Reputation: 7054
We have a large pandas DataFrame (several Gb) that is kept in memory. The application is a machine learning web service, and it is replying to real-time queries.
Each query can contain up to 20,000 integers, designating the rows of the DataFrame that the query relates to. (Different users have access to different items because of the geographic location.) The service then selects those rows and does some fancy machine learning on them, in order to produce an answer for the user.
It is working fairly well, but now we want to scale it further. Currently it can only process one request at a time, asynchronously. We can just run several copies, but that would mean duplicating the data, and we may not have that much memory. What would be a good solution?
Upvotes: 1
Views: 1028
Reputation: 526
Are you using the DataFrame itself in the ML code, or are you creating NumPy arrays from the DataFrame which are then passed to the ML code?

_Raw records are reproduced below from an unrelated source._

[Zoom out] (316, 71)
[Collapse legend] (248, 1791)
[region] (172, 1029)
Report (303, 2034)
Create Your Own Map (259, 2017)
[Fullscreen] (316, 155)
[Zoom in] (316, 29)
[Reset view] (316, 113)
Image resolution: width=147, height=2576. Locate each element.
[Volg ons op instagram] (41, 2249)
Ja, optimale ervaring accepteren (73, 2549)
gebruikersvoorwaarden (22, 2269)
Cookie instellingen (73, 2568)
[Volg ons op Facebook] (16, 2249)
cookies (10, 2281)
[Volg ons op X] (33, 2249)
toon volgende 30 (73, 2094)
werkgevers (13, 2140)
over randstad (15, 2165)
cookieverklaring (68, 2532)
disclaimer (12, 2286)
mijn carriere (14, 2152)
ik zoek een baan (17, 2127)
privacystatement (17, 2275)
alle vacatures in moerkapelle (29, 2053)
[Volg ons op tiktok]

If the latter, and assuming that the NumPy arrays are created quickly compared to the time required to run the ML code, I'd think the solution would be to have a single process to read the DataFrame and create the NumPy arrays, then make the arrays available to separate processes running the ML code via shared memory (see for instance the SharedArray package https://pypi.python.org/pypi/SharedArray), then use multiprocessing.Queue or multiprocessing.Pipe to synchronize the DF and ML processes.
Upvotes: 3